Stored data

▼

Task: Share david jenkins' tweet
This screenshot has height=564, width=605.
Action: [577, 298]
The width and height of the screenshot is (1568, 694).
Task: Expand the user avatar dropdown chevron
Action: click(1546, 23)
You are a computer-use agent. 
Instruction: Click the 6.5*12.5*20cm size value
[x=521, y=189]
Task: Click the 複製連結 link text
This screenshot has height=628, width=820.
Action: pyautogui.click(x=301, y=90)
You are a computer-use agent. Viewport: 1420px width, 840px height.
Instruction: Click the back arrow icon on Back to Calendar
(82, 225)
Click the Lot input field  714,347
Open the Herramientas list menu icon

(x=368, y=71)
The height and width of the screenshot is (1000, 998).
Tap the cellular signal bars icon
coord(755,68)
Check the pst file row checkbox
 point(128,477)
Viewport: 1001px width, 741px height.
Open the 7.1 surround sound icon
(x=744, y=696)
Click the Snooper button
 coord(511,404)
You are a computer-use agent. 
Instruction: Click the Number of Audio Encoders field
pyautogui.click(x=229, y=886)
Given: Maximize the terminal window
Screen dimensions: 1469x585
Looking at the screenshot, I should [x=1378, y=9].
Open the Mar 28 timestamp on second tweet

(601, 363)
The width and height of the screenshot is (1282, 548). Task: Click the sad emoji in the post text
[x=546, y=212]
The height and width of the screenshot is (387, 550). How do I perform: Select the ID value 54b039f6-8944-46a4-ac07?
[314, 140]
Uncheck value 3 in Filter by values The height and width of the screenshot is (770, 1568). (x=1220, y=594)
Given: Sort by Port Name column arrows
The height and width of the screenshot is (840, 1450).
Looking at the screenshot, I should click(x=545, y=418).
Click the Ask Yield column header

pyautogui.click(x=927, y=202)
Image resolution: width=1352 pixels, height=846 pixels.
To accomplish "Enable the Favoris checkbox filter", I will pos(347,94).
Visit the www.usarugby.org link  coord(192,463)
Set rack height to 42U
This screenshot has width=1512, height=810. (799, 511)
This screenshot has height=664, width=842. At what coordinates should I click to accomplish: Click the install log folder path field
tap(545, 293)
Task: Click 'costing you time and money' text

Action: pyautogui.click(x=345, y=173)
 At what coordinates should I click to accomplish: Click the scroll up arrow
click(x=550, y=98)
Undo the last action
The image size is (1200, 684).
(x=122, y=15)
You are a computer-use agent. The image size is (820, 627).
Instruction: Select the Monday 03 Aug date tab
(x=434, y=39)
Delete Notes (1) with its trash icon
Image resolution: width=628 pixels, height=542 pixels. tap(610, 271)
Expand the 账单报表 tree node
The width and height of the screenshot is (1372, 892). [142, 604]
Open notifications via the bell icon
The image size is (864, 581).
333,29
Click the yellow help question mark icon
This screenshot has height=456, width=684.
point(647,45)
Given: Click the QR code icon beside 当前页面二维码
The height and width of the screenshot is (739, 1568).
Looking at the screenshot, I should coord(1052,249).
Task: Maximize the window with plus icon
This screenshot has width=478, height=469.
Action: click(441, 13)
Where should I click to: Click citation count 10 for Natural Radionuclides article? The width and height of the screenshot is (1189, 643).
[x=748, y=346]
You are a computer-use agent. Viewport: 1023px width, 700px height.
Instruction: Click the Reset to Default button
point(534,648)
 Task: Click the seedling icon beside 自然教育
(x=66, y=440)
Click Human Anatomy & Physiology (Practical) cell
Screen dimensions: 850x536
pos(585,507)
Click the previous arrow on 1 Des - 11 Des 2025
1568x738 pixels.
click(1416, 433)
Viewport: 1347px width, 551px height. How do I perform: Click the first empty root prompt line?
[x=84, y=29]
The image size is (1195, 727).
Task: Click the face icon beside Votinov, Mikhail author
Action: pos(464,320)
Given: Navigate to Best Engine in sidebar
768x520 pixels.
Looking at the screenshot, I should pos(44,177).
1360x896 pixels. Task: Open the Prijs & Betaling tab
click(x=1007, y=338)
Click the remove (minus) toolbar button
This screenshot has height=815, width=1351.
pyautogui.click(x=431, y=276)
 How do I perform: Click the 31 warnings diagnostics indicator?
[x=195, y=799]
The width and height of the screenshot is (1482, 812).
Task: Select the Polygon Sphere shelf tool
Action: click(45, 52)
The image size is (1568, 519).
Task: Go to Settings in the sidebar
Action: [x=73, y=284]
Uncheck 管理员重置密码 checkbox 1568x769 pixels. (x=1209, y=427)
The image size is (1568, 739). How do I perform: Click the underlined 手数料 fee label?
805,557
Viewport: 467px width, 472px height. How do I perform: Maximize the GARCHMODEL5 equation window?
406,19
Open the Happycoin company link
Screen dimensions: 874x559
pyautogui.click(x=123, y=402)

▲

→ TASK GOAL
Recast every line of the data as a JSON list of strings, with one string for each line and blank lines omitted.

→ FINAL ANSWER
[
  "Task: Share david jenkins' tweet",
  "This screenshot has height=564, width=605.",
  "Action: [577, 298]",
  "The width and height of the screenshot is (1568, 694).",
  "Task: Expand the user avatar dropdown chevron",
  "Action: click(1546, 23)",
  "You are a computer-use agent. ",
  "Instruction: Click the 6.5*12.5*20cm size value",
  "[x=521, y=189]",
  "Task: Click the 複製連結 link text",
  "This screenshot has height=628, width=820.",
  "Action: pyautogui.click(x=301, y=90)",
  "You are a computer-use agent. Viewport: 1420px width, 840px height.",
  "Instruction: Click the back arrow icon on Back to Calendar",
  "(82, 225)",
  "Click the Lot input field  714,347",
  "Open the Herramientas list menu icon",
  "(x=368, y=71)",
  "The height and width of the screenshot is (1000, 998).",
  "Tap the cellular signal bars icon",
  "coord(755,68)",
  "Check the pst file row checkbox",
  " point(128,477)",
  "Viewport: 1001px width, 741px height.",
  "Open the 7.1 surround sound icon",
  "(x=744, y=696)",
  "Click the Snooper button",
  " coord(511,404)",
  "You are a computer-use agent. ",
  "Instruction: Click the Number of Audio Encoders field",
  "pyautogui.click(x=229, y=886)",
  "Given: Maximize the terminal window",
  "Screen dimensions: 1469x585",
  "Looking at the screenshot, I should [x=1378, y=9].",
  "Open the Mar 28 timestamp on second tweet",
  "(601, 363)",
  "The width and height of the screenshot is (1282, 548). Task: Click the sad emoji in the post text",
  "[x=546, y=212]",
  "The height and width of the screenshot is (387, 550). How do I perform: Select the ID value 54b039f6-8944-46a4-ac07?",
  "[314, 140]",
  "Uncheck value 3 in Filter by values The height and width of the screenshot is (770, 1568). (x=1220, y=594)",
  "Given: Sort by Port Name column arrows",
  "The height and width of the screenshot is (840, 1450).",
  "Looking at the screenshot, I should click(x=545, y=418).",
  "Click the Ask Yield column header",
  "pyautogui.click(x=927, y=202)",
  "Image resolution: width=1352 pixels, height=846 pixels.",
  "To accomplish \"Enable the Favoris checkbox filter\", I will pos(347,94).",
  "Visit the www.usarugby.org link  coord(192,463)",
  "Set rack height to 42U",
  "This screenshot has width=1512, height=810. (799, 511)",
  "This screenshot has height=664, width=842. At what coordinates should I click to accomplish: Click the install log folder path field",
  "tap(545, 293)",
  "Task: Click 'costing you time and money' text",
  "Action: pyautogui.click(x=345, y=173)",
  " At what coordinates should I click to accomplish: Click the scroll up arrow",
  "click(x=550, y=98)",
  "Undo the last action",
  "The image size is (1200, 684).",
  "(x=122, y=15)",
  "You are a computer-use agent. The image size is (820, 627).",
  "Instruction: Select the Monday 03 Aug date tab",
  "(x=434, y=39)",
  "Delete Notes (1) with its trash icon",
  "Image resolution: width=628 pixels, height=542 pixels. tap(610, 271)",
  "Expand the 账单报表 tree node",
  "The width and height of the screenshot is (1372, 892). [142, 604]",
  "Open notifications via the bell icon",
  "The image size is (864, 581).",
  "333,29",
  "Click the yellow help question mark icon",
  "This screenshot has height=456, width=684.",
  "point(647,45)",
  "Given: Click the QR code icon beside 当前页面二维码",
  "The height and width of the screenshot is (739, 1568).",
  "Looking at the screenshot, I should coord(1052,249).",
  "Task: Maximize the window with plus icon",
  "This screenshot has width=478, height=469.",
  "Action: click(441, 13)",
  "Where should I click to: Click citation count 10 for Natural Radionuclides article? The width and height of the screenshot is (1189, 643).",
  "[x=748, y=346]",
  "You are a computer-use agent. Viewport: 1023px width, 700px height.",
  "Instruction: Click the Reset to Default button",
  "point(534,648)",
  " Task: Click the seedling icon beside 自然教育",
  "(x=66, y=440)",
  "Click Human Anatomy & Physiology (Practical) cell",
  "Screen dimensions: 850x536",
  "pos(585,507)",
  "Click the previous arrow on 1 Des - 11 Des 2025",
  "1568x738 pixels.",
  "click(1416, 433)",
  "Viewport: 1347px width, 551px height. How do I perform: Click the first empty root prompt line?",
  "[x=84, y=29]",
  "The image size is (1195, 727).",
  "Task: Click the face icon beside Votinov, Mikhail author",
  "Action: pos(464,320)",
  "Given: Navigate to Best Engine in sidebar",
  "768x520 pixels.",
  "Looking at the screenshot, I should pos(44,177).",
  "1360x896 pixels. Task: Open the Prijs & Betaling tab",
  "click(x=1007, y=338)",
  "Click the remove (minus) toolbar button",
  "This screenshot has height=815, width=1351.",
  "pyautogui.click(x=431, y=276)",
  " How do I perform: Click the 31 warnings diagnostics indicator?",
  "[x=195, y=799]",
  "The width and height of the screenshot is (1482, 812).",
  "Task: Select the Polygon Sphere shelf tool",
  "Action: click(45, 52)",
  "The image size is (1568, 519).",
  "Task: Go to Settings in the sidebar",
  "Action: [x=73, y=284]",
  "Uncheck 管理员重置密码 checkbox 1568x769 pixels. (x=1209, y=427)",
  "The image size is (1568, 739). How do I perform: Click the underlined 手数料 fee label?",
  "805,557",
  "Viewport: 467px width, 472px height. How do I perform: Maximize the GARCHMODEL5 equation window?",
  "406,19",
  "Open the Happycoin company link",
  "Screen dimensions: 874x559",
  "pyautogui.click(x=123, y=402)"
]